Assignment: Begin at the line containing "The image size is (700, 574)." in the data below and go on through the line containing "Click the 共有 share toolbar button", repeating each line exactly; include both ends and no other line.

[Dataset records]
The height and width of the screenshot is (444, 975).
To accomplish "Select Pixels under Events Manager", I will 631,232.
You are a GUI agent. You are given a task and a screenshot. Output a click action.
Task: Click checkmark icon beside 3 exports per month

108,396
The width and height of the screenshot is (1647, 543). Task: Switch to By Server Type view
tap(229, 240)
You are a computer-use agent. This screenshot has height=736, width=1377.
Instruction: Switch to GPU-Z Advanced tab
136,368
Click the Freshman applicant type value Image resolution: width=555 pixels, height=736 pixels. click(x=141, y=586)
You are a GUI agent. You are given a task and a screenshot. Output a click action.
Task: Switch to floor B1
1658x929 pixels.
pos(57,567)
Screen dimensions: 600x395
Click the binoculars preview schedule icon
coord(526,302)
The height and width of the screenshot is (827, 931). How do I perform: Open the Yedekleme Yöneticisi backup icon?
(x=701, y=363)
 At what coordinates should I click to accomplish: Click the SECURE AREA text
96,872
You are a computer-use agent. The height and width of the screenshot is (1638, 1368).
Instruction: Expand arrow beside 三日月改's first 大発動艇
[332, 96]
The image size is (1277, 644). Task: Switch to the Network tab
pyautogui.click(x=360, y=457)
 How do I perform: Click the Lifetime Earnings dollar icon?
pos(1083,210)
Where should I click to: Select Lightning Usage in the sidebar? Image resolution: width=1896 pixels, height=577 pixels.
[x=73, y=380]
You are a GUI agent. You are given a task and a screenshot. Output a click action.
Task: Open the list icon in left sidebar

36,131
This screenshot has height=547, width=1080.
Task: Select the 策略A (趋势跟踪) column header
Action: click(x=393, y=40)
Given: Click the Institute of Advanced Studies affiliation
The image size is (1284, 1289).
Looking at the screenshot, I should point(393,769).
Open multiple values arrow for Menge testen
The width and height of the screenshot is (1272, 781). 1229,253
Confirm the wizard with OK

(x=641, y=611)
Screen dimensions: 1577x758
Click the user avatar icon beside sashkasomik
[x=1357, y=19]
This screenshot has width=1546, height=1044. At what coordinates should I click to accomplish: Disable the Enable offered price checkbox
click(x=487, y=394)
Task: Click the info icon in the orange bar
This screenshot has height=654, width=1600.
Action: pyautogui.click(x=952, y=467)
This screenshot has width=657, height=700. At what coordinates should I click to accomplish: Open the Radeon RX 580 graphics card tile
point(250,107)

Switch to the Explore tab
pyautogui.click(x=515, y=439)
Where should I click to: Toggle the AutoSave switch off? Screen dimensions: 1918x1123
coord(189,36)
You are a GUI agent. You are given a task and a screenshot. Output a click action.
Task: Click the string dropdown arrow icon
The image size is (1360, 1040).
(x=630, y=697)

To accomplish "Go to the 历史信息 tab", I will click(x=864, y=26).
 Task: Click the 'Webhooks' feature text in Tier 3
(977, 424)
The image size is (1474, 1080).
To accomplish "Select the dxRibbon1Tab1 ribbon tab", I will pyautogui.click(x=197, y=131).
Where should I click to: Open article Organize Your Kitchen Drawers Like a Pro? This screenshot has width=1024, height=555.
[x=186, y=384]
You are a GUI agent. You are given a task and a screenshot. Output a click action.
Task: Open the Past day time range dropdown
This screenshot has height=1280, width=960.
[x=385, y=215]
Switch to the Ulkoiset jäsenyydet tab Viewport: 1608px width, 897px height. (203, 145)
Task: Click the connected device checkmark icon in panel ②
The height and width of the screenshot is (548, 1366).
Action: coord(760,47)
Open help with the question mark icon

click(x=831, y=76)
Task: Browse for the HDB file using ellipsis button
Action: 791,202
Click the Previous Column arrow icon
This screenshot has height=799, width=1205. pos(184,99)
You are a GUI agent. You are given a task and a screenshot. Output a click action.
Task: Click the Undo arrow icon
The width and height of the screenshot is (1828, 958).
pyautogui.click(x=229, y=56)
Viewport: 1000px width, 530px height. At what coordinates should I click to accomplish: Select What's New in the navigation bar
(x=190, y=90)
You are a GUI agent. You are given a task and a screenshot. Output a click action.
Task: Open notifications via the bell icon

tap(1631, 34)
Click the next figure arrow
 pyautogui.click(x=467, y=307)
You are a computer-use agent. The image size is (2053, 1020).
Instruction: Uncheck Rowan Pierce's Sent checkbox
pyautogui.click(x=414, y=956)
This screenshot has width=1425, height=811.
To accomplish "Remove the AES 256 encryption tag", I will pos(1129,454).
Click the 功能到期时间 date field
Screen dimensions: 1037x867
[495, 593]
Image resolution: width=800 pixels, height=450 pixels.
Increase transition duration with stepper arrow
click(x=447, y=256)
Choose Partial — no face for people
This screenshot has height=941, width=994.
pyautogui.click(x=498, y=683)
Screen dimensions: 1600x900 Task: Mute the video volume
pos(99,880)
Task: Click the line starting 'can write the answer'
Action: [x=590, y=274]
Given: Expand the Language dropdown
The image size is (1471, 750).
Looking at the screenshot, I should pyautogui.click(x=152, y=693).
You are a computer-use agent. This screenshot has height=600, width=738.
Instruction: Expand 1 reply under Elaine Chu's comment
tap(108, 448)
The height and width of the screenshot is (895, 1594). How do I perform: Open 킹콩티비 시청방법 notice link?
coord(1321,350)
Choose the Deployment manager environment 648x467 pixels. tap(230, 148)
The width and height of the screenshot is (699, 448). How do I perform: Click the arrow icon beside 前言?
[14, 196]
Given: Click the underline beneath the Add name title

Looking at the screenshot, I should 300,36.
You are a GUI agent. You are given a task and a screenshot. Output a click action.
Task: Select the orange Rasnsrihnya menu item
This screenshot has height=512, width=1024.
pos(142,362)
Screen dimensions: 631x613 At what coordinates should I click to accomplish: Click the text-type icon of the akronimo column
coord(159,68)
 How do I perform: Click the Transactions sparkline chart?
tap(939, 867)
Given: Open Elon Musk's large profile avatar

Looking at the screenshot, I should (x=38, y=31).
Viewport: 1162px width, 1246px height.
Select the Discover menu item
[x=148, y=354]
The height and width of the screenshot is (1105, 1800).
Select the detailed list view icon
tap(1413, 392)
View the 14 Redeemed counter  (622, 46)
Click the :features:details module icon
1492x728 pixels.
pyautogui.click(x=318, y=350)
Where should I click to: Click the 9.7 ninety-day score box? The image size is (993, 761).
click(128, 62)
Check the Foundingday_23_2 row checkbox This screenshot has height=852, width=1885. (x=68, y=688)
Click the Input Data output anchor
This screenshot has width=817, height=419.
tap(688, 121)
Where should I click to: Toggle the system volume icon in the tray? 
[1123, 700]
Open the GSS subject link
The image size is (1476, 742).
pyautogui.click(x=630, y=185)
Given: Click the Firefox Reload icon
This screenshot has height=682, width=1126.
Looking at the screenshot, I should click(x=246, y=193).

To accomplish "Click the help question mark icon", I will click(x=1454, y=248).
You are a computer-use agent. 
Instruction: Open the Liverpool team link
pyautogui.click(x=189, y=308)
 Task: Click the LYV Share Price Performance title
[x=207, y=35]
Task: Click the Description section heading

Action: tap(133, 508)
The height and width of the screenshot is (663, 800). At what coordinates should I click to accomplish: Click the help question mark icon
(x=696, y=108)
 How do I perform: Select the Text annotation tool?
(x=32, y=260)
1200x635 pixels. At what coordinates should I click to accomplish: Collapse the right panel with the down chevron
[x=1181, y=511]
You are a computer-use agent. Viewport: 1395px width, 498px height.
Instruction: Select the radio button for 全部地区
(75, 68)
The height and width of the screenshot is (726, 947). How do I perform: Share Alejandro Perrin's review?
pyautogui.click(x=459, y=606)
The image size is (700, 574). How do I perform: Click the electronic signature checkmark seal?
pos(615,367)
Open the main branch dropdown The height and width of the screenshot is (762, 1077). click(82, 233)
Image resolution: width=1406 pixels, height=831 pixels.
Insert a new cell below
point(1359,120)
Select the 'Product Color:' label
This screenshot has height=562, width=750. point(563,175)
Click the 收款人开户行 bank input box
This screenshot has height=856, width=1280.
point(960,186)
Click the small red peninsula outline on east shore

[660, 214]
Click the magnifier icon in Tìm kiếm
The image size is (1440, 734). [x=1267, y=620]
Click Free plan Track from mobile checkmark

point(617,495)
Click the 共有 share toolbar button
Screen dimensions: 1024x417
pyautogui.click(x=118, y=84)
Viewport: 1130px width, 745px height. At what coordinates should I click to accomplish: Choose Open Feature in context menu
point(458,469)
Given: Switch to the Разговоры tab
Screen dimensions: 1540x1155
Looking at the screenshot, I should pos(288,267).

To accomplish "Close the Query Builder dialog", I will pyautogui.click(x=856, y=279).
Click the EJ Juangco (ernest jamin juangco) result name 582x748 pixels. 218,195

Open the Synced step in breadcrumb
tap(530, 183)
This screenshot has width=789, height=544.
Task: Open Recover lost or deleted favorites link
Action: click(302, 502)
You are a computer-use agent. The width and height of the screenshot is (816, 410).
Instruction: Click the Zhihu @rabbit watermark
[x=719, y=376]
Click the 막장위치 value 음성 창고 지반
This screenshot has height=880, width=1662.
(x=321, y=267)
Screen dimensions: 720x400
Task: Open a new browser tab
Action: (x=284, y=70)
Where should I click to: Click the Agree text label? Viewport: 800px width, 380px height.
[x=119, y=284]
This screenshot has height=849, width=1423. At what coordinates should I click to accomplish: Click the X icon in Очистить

Reply:
The image size is (700, 574). How do I perform: Click the electronic signature checkmark seal?
pos(615,367)
Open the main branch dropdown The height and width of the screenshot is (762, 1077). click(82, 233)
Image resolution: width=1406 pixels, height=831 pixels.
Insert a new cell below
point(1359,120)
Select the 'Product Color:' label
This screenshot has height=562, width=750. point(563,175)
Click the 收款人开户行 bank input box
This screenshot has height=856, width=1280.
point(960,186)
Click the small red peninsula outline on east shore

[660, 214]
Click the magnifier icon in Tìm kiếm
The image size is (1440, 734). [x=1267, y=620]
Click Free plan Track from mobile checkmark

point(617,495)
Click the 共有 share toolbar button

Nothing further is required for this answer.